▶ **Supplied passage**
§ §

# Dont know what to do



## Kapla| (Jul 4, 2012)

i caught my ww a week ago talking to someone on facebook. she says that if she has to stop talking to him that she would leave and that i have a week to get her to fall back in love with my. we have 2 kids and a house and she dont care about nuthing but that man on facebook


----------



## Mario Kempes (Jun 12, 2010)

Kapla| said:


> i caught my ww a week ago talking to someone on facebook. she says that if she has to stop talking to him that she would leave and that i have a week to get her to fall back in love with my. we have 2 kids and a house and she dont care about nuthing but that man on facebook


Jeez, she's in deep with this guy. Serious Emotional Affair going on, by the looks of it! Does she know this guy? Have they met? Has it gone physical?

I don't know any of your background. I don't know what kind of a relationship you two have but, if this has come totally out of the blue, I'd tell her to quit all contact with the Other Man or else you'll pack her bags and kick her ass out the door and pay for the taxi to take her to the OM's house.


----------



## DanF (Sep 27, 2010)

Then tell her goodby and let her have him.


----------



## Homemaker_Numero_Uno (Jan 18, 2011)

lol, giving someone else control over her feelings.
MAKE her fall in love with you?
While she continues to keep in touch with another man, stacking the deck.
How ridiculous is that?
Let her leave!


----------



## iheartlife (Apr 4, 2012)

Please get the book Not Just Friends by Shirley Glass right away. It will help you understand the power of the infatuation she is in.

One week will not turn her around if she is infatuated.

The other books you need are
No More Mr. Nic Guy and
Married Man Sex Life

You will have to exercise 'tough love' to get her head out of the fantasy and back to reality.

Does she work?
_Posted via Mobile Device_


----------



## morituri (Apr 1, 2011)

Tell her that a cheating wife is not worthy of being fought over and that the OM can have her with your blessings.


----------



## Kapla| (Jul 4, 2012)

it has not gotten physical and she does havea job but i pay most of the bills. the house comes from her family and all my family live in germany. i really cant leave or cant make her leave.

as tough love how do i do that


----------



## Humble Pie (Feb 28, 2012)

Your wifes rationale is quiet unique, one that I wouldnt wish upon anyone. Straighten her level of think out by telling her to leave NOW, and that she has 1 week to try and win you back.

§ §

▶ **Set task**
Pick up the forum thread about the wife's Facebook contact with another man and continue it from its last sentence. The lines that follow come from a separate source.

▶ **Material**
§ §

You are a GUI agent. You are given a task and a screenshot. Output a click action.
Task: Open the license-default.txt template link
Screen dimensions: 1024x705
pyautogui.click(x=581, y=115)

§ §

▶ **Result**
----------



## snap (Oct 3, 2011)

It's not hard to make her leave, she said she'll leave if you don't meet her ultimatum, remember?

Call her on it. Tell her that fighting for someone who despises you sounds like too much work.


----------



## Humble Pie (Feb 28, 2012)

expose her testimony to her family, let them understand what type of daughter they raised. Who is the house name under, your wife, you and your wife, or your step parents?


----------



## Kapla| (Jul 4, 2012)

the home is being paid for but the land is in her aunts name


----------



## morituri (Apr 1, 2011)

Retain a divorce attorney so that he/she can start the paperwork for the filing of divorce. Find an apartment big enough for you and the kids. Once you have one, you and the kids leave her alone and have her served with divorce papers.


----------



## Homemaker_Numero_Uno (Jan 18, 2011)

As long as you say you "can't leave" she is going to pull these kind of stunts. Because she can. You can do the unexpected by leaving. Let the dust settle where it may.


----------



## iheartlife (Apr 4, 2012)

You can download the book Not Just Friends. You must educate yourself about emotional affairs.

Do not leave the house, obviously. Is there a mortgage on the house? Is your name on that? Or are you paying for it?

How did you two meet, what are your ages and dating history?
_Posted via Mobile Device_


----------



## Henri (Jun 30, 2012)

Humble Pie said:


> expose her testimony to her family, let them understand what type of daughter they raised. Who is the house name under, your wife, you and your wife, or your step parents?


Good idea. I would do this in a way of asking for help from them, and avoid any indication that you are angry, aggressive etc. Ask for help as a concerned father and man in love.

Take her away for the weekend, to a hotel or somewhere away from the normal environment e.g. computers/facebook ideally. (Hard if she has a phone). Try to romance her in the evenings. Go for walk with her somewhere private and hold her hand. Don't get angry, ask her to explain in a loving way.

If that doesn't work, then follow the others advice above and make sure you stay in the house with the children. Make notes of everything for legal reasons, all events, try to get a copy of emails/Facebook whatever in case it comes down to law and money at the end of the day.


----------



## iheartlife (Apr 4, 2012)

They have 2 kids, he isn't going to abandon them. Let's be realistic about that.
_Posted via Mobile Device_


----------



## Humble Pie (Feb 28, 2012)

Kapla| said:


> the home is being paid for but the land is in her aunts name


Is being paid for... by who? Since it is in her aunts name, you might be able to stay in the home and request that she leave (given you talk to your aunt about her recent behaviors) Or, just move out with your kids and let her face reality. That is tough love.


----------



## Kapla| (Jul 4, 2012)

i pay for the home and for her car. i have no family in this country for me to go and spend some time with. my sisters live in germany.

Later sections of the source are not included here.